Middle East Monitor / February 22, 2023
More than 50 per cent of Palestinians in the occupied West Bank and 70 per cent in the Gaza Strip suffer from depression and post-traumatic stress disorder (PTSD), according to a survey shared by the World Bank and the Palestinian Central Bureau of Statistics (PCBS). The results of the Psychological Conditions Survey were presented in Ramallah yesterday.
The survey revealed that Palestinians in Gaza suffer higher levels of PTSD than those in the West Bank, and that men had more severe symptoms than women since they tend to be exposed more to traumatic events. It was conducted following the 11-day Israeli offensive against Gaza in May 2021, during which 253 Palestinians, including 66 children, were killed. More than 1,900 people were wounded.
The World Bank and the PCBS said that the results of the survey show that the mental well-being of children, young people and caregivers has deteriorated dramatically since then. Ten per cent of Palestinians in Gaza lost a family member or friend in the Israeli assault; another 10 per cent were injured; and 25 per cent had their house damaged or destroyed.
Moreover, the survey identified a direct relationship between extreme poverty and increasing mental health disorders. This is significant given that more than two million Palestinians live in the Gaza Strip and suffer from deteriorating economic conditions as a direct result of the Israeli blockade imposed on the territory since 2006.

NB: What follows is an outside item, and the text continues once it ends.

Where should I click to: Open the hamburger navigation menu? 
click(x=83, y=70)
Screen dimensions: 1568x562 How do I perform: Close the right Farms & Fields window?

Around 70 per cent of the Palestinian population in Gaza is struggling with food insecurity and requires aid, say World Food Program officials. Unemployment stands at around 69 per cent. Israeli bombs have devastated the business community and infrastructure, meaning that recovery will be very difficult.
According to WAFA news agency, those who attended the workshop organized by the World Bank and the PCBS included representatives of ministries, research institutions, universities, federations, international organizations and UN institutions.